*Liste des tâches:*
**a)** Transcrivez à l'identique le passage du document source qui va de « L’affirmation des droits » jusqu'à « international, en particulier[4]. » inclus.
**b)** Selon le document source, sur quelles juridictions l'accent sera-t-il principalement mis ?

*Document source:*
*-*-*

L’affirmation des droits de la défense au plan international est tributaire du développement des droits de l’homme. Titulaire de droits naturels et imprescriptibles, seule une loi est susceptible de limiter la jouissance. Au demeurant, la garantie  de l’effectivité de ces droits est de plus en plus une appropriation d’instruments internationaux de droits de l’homme en général,[3] et de la jurisprudence international, en particulier[4].

En ce qui concerne la justice de façon globale, il faut convenir avec le Professeur Alioune SALL que « si dans un passé pas si lointain, le champ juridictionnel international était assez clairsemé avec la CIJ trônant au milieu de celui »[5], on assiste aujourd’hui à une prolifération exponentielle des instances juridictionnelles internationales favorisée par une spécialisation de la justice. C’est cette spécialisation qui a justement conduit à la création de la Cour Pénale Internationale[6], de juridictions ad-hoc, notamment, le Tribunal Pénal l’ex-Yougoslavie[7], le Tribunal pénal pour le Rwanda[8] ou encore les Chambres africaines extraordinaires de Dakar[9] (CAE).

Devant ce nombre impressionnant de juridictions pénales internationales qu’il est possible de recenser, il nous faudra, au-delà de la distinction entre juridictions permanentes et celles non permanentes, opérer une sélection dans ces dernières. Cette perspective nous permettra de mesurer l’effectivité des droits de la défense. Il sera donc question de mettre principalement l’accent sur la CPI et les CAE, juridiction ad-hoc récemment mise en place et qui a marqué un tournant dans l’évolution de la justice internationale. Les autres juridictions non permanentes nous seront toutefois utiles dans la démarche de la comparaison.

*-*-*

*Données fournies:*

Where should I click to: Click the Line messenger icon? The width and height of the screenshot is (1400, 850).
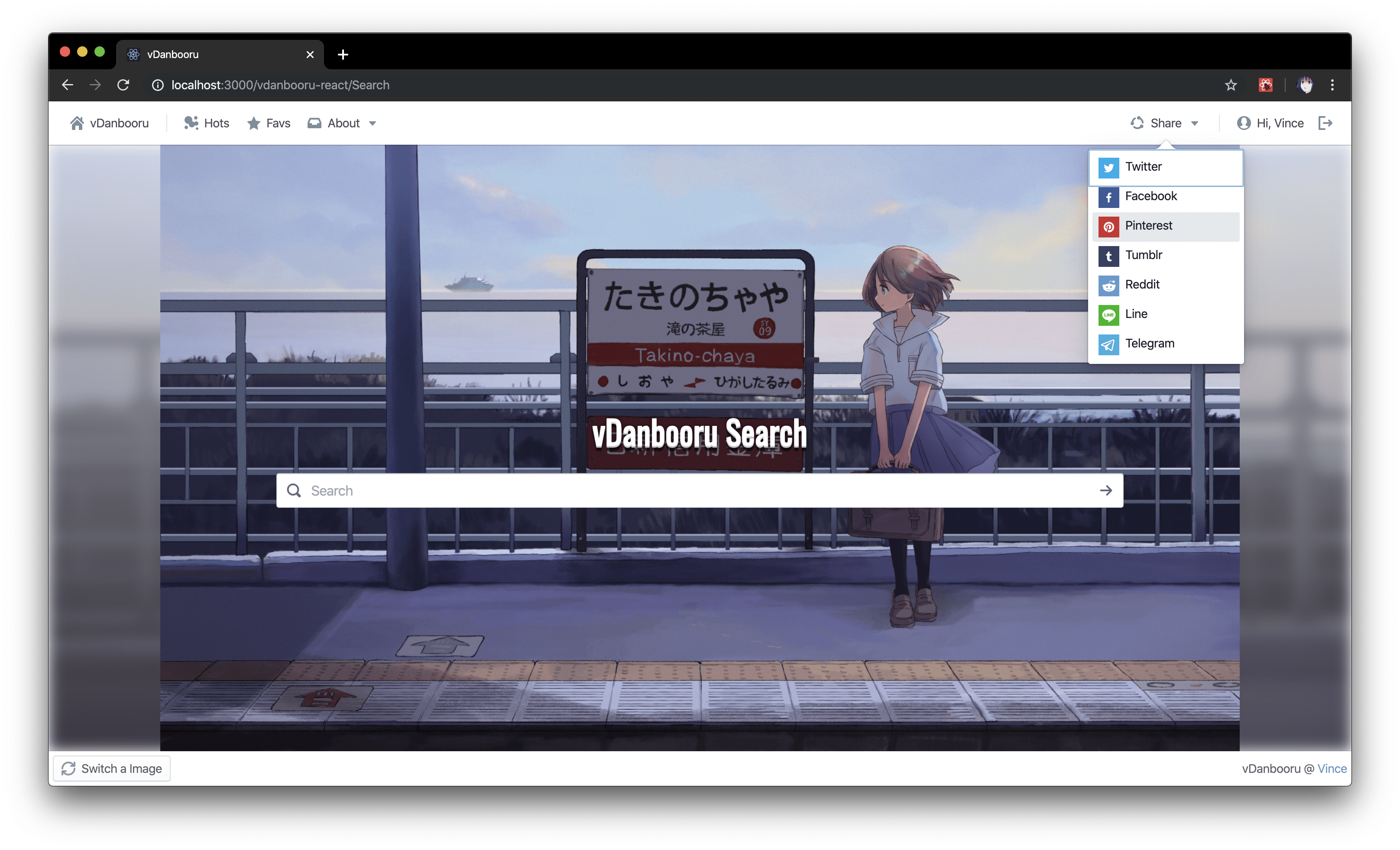pyautogui.click(x=1108, y=315)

*-*-*

*Corrigés:*
**a)**
L’affirmation des droits de la défense au plan international est tributaire du développement des droits de l’homme. Titulaire de droits naturels et imprescriptibles, seule une loi est susceptible de limiter la jouissance. Au demeurant, la garantie  de l’effectivité de ces droits est de plus en plus une appropriation d’instruments internationaux de droits de l’homme en général,[3] et de la jurisprudence international, en particulier[4].

**b)** Sur la CPI et les CAE.